▶ **Work to be completed**
Should a line in the entries below contain "computer", return that line.

Entries taken from a collection:
= Beginning of Section =

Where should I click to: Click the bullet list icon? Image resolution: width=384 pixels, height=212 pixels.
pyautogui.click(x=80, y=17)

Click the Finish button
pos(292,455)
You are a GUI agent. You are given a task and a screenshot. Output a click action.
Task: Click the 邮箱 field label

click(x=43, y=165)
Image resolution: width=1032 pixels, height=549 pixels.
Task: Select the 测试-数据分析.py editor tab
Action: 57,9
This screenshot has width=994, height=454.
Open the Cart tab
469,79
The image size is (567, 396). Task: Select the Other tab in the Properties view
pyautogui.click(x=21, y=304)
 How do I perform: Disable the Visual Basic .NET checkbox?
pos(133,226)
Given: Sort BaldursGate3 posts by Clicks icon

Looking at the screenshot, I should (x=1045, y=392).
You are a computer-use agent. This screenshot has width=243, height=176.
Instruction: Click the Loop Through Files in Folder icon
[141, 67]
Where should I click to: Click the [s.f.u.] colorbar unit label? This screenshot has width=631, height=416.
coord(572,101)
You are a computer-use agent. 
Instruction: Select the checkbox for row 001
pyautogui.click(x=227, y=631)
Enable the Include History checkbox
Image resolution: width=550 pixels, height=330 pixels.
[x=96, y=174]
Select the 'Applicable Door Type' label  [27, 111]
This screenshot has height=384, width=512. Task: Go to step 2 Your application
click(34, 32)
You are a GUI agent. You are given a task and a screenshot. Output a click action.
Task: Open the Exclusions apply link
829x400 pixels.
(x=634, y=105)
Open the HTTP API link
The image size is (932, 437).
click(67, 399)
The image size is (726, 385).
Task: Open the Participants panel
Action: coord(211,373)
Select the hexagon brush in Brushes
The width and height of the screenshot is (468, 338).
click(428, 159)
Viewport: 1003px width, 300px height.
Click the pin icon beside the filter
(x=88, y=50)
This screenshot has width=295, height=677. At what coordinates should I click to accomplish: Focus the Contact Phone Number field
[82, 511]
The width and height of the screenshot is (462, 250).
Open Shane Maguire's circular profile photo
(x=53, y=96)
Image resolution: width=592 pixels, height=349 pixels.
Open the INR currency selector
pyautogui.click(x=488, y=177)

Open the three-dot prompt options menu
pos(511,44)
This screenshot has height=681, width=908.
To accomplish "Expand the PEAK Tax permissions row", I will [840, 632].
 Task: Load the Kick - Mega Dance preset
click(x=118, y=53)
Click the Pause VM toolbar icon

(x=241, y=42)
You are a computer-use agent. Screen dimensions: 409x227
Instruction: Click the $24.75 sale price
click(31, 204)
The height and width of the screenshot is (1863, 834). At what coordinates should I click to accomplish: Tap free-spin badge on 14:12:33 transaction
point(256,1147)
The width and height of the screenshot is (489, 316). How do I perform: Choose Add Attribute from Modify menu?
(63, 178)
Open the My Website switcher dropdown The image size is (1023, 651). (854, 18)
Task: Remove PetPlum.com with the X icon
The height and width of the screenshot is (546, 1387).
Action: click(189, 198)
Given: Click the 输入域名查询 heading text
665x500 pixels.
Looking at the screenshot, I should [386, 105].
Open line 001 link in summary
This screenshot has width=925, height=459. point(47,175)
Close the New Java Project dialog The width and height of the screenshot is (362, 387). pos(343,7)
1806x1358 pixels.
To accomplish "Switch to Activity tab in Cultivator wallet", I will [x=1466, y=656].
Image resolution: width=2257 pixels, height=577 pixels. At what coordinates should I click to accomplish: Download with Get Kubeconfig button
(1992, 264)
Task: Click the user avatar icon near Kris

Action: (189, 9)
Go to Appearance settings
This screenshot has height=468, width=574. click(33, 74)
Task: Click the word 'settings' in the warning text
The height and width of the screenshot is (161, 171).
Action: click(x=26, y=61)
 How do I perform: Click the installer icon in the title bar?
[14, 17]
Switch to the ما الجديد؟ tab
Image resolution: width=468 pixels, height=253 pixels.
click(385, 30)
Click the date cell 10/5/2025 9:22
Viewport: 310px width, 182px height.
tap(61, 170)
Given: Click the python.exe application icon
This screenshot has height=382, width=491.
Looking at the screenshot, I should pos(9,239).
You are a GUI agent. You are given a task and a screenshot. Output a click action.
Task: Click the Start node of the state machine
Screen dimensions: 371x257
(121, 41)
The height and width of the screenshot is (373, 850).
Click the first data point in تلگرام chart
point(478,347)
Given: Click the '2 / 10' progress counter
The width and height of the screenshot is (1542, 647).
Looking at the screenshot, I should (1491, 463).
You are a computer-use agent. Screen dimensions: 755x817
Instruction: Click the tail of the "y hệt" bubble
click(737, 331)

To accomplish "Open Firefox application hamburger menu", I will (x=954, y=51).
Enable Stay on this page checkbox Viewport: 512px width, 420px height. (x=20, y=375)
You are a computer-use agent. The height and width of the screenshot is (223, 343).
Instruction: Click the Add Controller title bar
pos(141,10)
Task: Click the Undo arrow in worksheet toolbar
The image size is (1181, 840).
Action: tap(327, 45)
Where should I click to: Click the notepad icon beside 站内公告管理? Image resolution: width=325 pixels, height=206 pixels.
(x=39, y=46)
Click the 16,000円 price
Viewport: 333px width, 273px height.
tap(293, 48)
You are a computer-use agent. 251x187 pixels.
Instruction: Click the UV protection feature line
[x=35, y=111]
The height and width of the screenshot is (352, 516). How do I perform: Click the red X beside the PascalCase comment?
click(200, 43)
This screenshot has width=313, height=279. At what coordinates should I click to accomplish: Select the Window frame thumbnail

= End of Section =

▶ **Expected answer**
You are a computer-use agent. This screenshot has width=243, height=176.
You are a computer-use agent. 
You are a computer-use agent. Screen dimensions: 409x227
You are a computer-use agent. Screen dimensions: 755x817
You are a computer-use agent. The height and width of the screenshot is (223, 343).
You are a computer-use agent. 251x187 pixels.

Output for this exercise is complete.